The Center for Data Innovation spoke with Nidhi Jain, founder and CEO of CloudEagle, a software as a service (SaaS) procurement and management platform based in California. Jain discussed the importance of having company-wide visibility into software procurement and usage and explained the challenges behind SaaS sprawl.

Morgan Stevens: What motivated you to start CloudEagle?
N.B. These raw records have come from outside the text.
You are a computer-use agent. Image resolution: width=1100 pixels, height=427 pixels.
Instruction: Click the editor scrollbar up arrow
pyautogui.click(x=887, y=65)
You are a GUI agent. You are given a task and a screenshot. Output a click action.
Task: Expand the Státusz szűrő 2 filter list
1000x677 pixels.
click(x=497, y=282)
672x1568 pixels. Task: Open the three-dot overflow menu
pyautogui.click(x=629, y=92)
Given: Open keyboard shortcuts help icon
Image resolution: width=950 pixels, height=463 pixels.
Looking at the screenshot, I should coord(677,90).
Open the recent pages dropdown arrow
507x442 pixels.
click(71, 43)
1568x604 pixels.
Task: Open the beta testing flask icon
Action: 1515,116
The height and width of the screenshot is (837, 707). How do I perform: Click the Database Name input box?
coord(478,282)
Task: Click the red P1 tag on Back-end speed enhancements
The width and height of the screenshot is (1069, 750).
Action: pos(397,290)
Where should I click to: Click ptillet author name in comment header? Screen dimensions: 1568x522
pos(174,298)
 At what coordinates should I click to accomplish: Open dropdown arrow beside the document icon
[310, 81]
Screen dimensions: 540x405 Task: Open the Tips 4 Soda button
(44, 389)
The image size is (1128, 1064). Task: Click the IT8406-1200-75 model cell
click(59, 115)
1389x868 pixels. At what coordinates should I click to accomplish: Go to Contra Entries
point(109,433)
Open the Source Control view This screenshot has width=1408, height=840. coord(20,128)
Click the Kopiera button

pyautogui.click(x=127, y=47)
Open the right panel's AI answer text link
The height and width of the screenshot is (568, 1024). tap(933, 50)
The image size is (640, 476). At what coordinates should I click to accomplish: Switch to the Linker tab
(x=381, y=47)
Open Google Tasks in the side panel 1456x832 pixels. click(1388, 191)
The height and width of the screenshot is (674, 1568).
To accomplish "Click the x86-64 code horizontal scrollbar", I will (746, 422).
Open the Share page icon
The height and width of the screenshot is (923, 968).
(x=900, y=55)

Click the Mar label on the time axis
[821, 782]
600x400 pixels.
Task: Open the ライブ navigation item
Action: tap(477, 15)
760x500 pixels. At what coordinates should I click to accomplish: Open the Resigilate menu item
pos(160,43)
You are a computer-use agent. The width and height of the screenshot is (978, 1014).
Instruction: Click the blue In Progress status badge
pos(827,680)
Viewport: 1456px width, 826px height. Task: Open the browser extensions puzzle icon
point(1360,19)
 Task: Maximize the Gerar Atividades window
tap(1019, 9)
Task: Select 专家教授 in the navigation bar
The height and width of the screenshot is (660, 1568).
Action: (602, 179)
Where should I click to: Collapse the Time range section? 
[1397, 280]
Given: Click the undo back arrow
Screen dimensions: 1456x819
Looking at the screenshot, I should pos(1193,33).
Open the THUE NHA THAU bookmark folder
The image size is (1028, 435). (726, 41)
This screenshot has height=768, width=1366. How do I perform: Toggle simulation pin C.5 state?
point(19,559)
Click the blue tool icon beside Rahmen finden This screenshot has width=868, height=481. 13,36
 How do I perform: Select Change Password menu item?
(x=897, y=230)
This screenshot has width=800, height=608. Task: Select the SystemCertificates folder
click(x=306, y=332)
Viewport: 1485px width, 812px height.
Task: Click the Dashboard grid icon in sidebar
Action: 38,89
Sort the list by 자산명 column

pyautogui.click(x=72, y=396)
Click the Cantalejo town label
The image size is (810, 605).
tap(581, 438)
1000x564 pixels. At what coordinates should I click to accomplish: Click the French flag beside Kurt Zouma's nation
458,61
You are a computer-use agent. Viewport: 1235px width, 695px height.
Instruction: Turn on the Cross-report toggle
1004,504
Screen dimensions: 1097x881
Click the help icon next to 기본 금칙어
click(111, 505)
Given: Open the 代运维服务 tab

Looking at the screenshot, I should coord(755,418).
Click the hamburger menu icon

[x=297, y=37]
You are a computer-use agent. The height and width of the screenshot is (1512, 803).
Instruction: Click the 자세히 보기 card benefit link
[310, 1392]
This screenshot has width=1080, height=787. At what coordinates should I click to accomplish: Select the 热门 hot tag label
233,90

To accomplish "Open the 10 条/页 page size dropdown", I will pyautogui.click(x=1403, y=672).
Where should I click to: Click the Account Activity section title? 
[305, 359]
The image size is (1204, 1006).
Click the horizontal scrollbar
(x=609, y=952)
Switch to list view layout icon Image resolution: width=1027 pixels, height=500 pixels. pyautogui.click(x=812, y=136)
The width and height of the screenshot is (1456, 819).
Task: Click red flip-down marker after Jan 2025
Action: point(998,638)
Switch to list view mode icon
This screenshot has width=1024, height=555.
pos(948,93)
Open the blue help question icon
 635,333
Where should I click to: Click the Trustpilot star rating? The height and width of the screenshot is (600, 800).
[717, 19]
Nidhi Jain: I saw a problem in how buying software is no longer limited to only one person or one department in a company. Previously, finance, information technology (IT), and procurement teams were the gatekeepers as to what software any employee uses. However, with the rise of SaaS, anyone with a credit card can buy software. I saw that occur at my previous companies, Box and ServiceNow. For example, at General Electric, a few teams used Box without the CIO knowing about it. Even with distributed buying, the finance, IT, and procurement teams are still held responsible for what software they’re buying. With the proliferation of SaaS, product-led growth, and distributed buying, there are not enough tools in the market that can help companies streamline their procurement process and get visibility into their software spend. We decided to start this company where we could help the CIO and CFO streamline their procurement process while still giving employees flexibility in choosing their own tools. CloudEagle provides finance, IT, and procurement teams with visibility into their spend, gives them control back, and helps them optimize their spend on software. There’s a lot of wastage that happens—around $30 billion is wasted in unused software, companies paying higher rates than they should, and companies acquiring duplicate apps. There’s a big market opportunity to prevent this wastage from happening. 

Stevens: What are the technologies behind CloudEagle’s platform?

Jain: We use a lot of machine learning, data, and artificial intelligence (AI) to accomplish this. We have a database of 200,000 software vendors. We understand features, pricing, who’s using which apps, what other companies are using, and more. There are a lot of AI and large language models involved in recommending and pricing apps as well as identifying companies’ duplicate or unused apps. 

Stevens: What is SaaS sprawl, and what are the biggest challenges companies face in reversing or managing it? 

Jain: SaaS sprawl occurs when a company with 10 people and three software apps grows from 10 to 100,000 people. Employees with credit cards start buying software without approval because they can pay and the information is saved on their browsers. That’s what we describe as sprawl. Those 3 apps become 50 apps and 50 apps become 500 apps, until a company has more apps than employees. The bill runs up as a result of this exponential increase. The challenge is that finance, IT, and procurement teams aren’t aware that these are the apps that their employees are using. So, first, we give them an entire inventory of what is in use in their company. We then identify which apps are duplicates or unused. For example, if a company is planning on using Box, we tell them that Dropbox is the standard in their company instead. In doing so, we’re preventing SaaS sprawl from occurring in the first place.

Stevens: What emerging trends do you see in the SaaS space and how can companies prepare for them?

Jain: One of the biggest trends we see right now is companies seeking to get control back while still enabling employees to innovate and have their choice of tools. It’s a balance that companies have to strike. Companies want visibility but they don’t want to curb their employees’ productivity. For example, if an employee feels much more productive using Notion, let them use that, but make the finance, IT, and procurement teams aware of that use. Another trend we see that is specific to AI is a focus on the consumer experience. The same features available on personal devices, such as asking Siri for recommendations for restaurants, are being added to B2B software that employees use during the course of their work. For example, an employee could ask about a contract’s expiration and the software will respond with the correct information, instead of requiring an employee to manually click menu items on a web app 

Stevens: What does the future look like for CloudEagle?

Jain: We want to be the Amazon of SaaS buying. Amazon revolutionized how consumers buy their everyday goods. I can click a button and get next-day delivery, compare products, look at reviews, and make sure that I’m getting the best possible prices for my purchases. We want to revolutionize the way software is bought and used by companies in the same way. That’s our vision and that’s where we’re guiding our customers and our company.